ЗАДАЧА :: Продолжите, пожалуйста, отрывок из документа об инструкциях посланнику, начав сразу после его последнего предложения.

Побудить начать переговоры о торговом трактате — вот к чему должны быть направлены усилия посланника. Пусть он настаивает на этом министерстве, и в разговорах с государем, но в разных выражениях. В министерстве он должен пользоваться сильными доводами и выражениями, данными в инструкции, с царем же стать на иную почву. В беседах с ним он должен дать почувствовать, что сдерживает свое негодование, должен обращаться, главным образом, к чувствам, к воспоминаниям, которые, может быть, сохранили еще некоторое влияние на ум государя. ‘Разговаривая с императором Александром, обращайтесь также к его сердцу, затроньте его честь и чувствительное сердце. Скажите ему, что государь, которого он ставит в тяжелое положение — тот самый, который, по его собственному признанию, оказал ему большую услугу, тот, которому он сказал в Тильзите в день, который рассматривал как годовщину Полтавы: ‘Вы спасли русское государство’.

ИСХОДНЫЕ ДАННЫЕ ::
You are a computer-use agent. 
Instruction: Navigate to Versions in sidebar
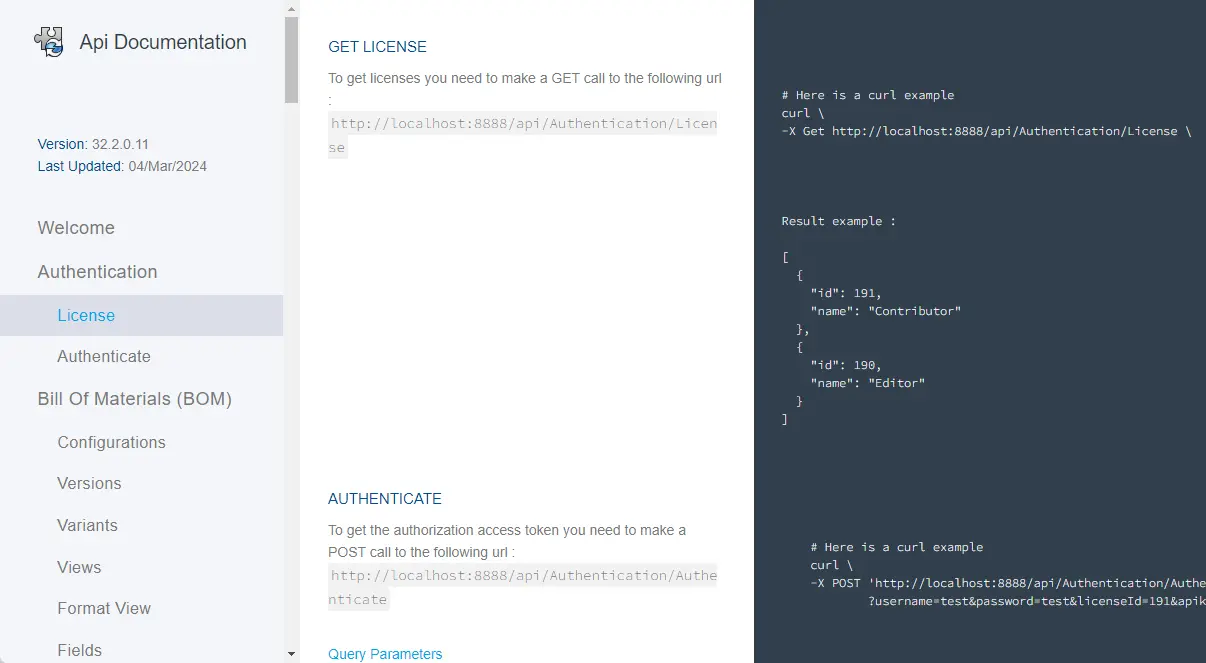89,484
...
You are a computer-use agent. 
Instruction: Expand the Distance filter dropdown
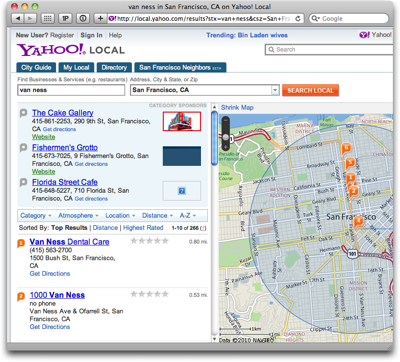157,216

РЕЗУЛЬТАТ ::
В своих личных сношениях с Александром Наполеон всегда старается играть на его чувствительных струнках. Он не хочет прерывать с ним непосредственной переписки и 28 февраля поручает Чернышеву отвезти царю длинное письмо. Оно составлено с удивительным искусством, тем более глубоким, что император старается придать своим словам характер грубой откровенности. Рассыпаясь в уверениях и рассуждениях, имеющих успокоительное значение, Наполеон откровенно высказывает свои обиды и не скрывает последствий, которые вызовет сближение с англичанами. Но все сказано так просто, так естественно, с таким удачным сочетанием кротости и твердости, что нужно быть очень подозрительным и недоверчивым, чтобы между строк искать неблаговидные намерения.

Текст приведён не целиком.